Woolly thinking

dogIT’S NO secret that current wool prices are awful, but the outlook for the fibre has been terrible for many years.

For some types of wool, more has been put in storage than has sold in the last nine months, mainly due to lack of demand from China.

According to reports, current wool exports to China are 40% lower than last year. This highlights the folly of the industry relying on China alone.

As Wools of NZ chair Mark Shadbolt says, “The world is our market so as soon as you allow 60% of all of our exports to go into one country then you are exposed.”

Things are not flash, especially at the stronger-wool end of the spectrum: sale prices for 39 micron wool have been about $3.25/kg versus $5.80 a year ago; 35 micron $3.35 vs $5.85; and 29 micron $6.65 vs $7.85.

These prices make wool basically worthless. How is it that a natural fibre with huge environmental positives and other benefits is worth nothing?
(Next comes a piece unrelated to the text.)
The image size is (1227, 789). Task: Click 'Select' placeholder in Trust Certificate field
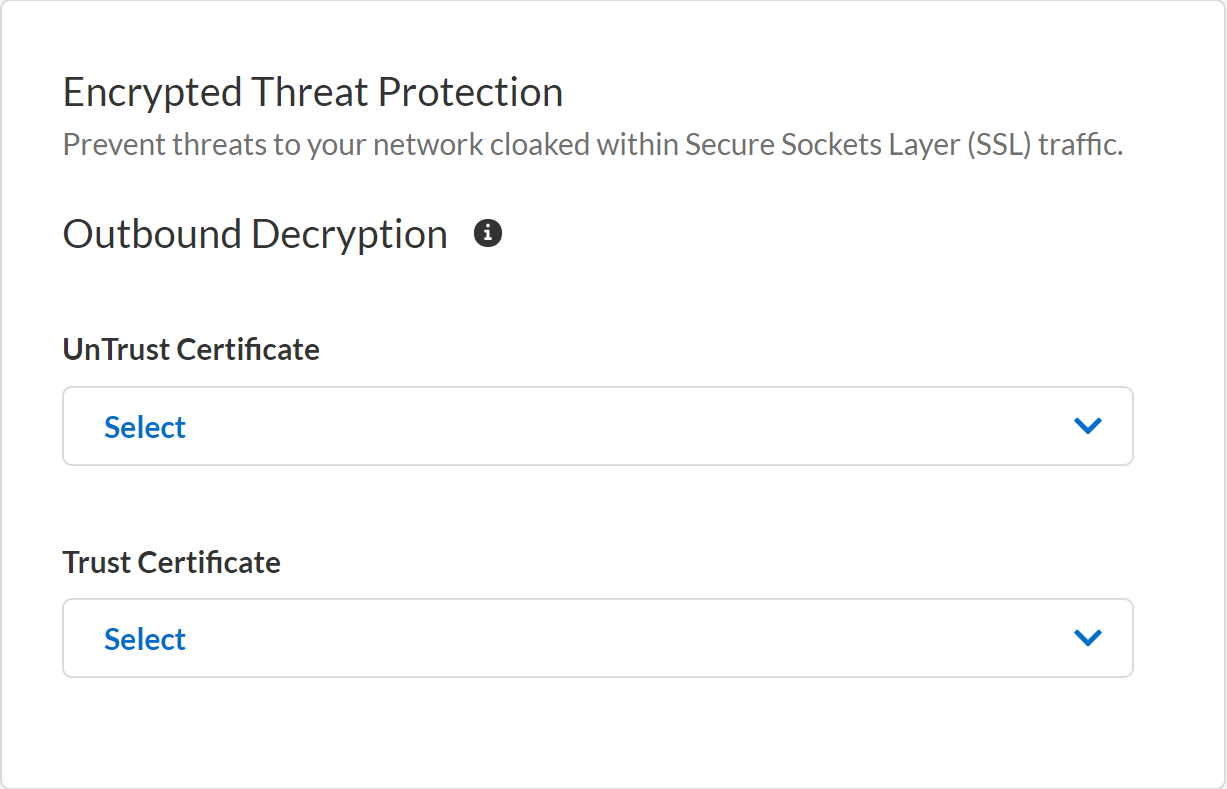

In the dark, distant past, NZ’s economic prosperity was put down to ‘coming off the sheep’s back’ – meaning wool – but not so for decades. Today, Beef + Lamb NZ estimates that wool only makes up about 9% of sheep and beef farm income. This figure is likely to fall further if the current market for crossbred wool does not improve.

Blame for the dismal state of the wool sector is pinned to over-reliance on China, the industry’s lack of added value and poor promotion.

Growers are not without blame. They basically gave up on wool promotion when they voted to can the wool levy a few years back. Others gave up completely on sheep, changing to dairy farming, hence the huge drop in the national sheep flock and the growth of the national dairy herd in the past decade.

The sheep flock’s drop from 70 million to below 30 million in 20-odd years has done more than anything else to slash wool’s annual earnings from $1 billion to $500 million.

Cheap political stunts such as proposing that public servants be forced to specify woollen carpets in government offices is about as forward-thinking as were carless days and forcing people to get a doctor’s prescription in order to buy margarine.

Such schemes may sound good to struggling wool producers, given the sector’s parlous state, but do farmers really want to go back to the days of relying on the whims of self-styled, political demi-gods for their economic survival?

If so, the wool industry deserves to go the way of supplementary minimum prices, the Berlin Wall and party telephone lines.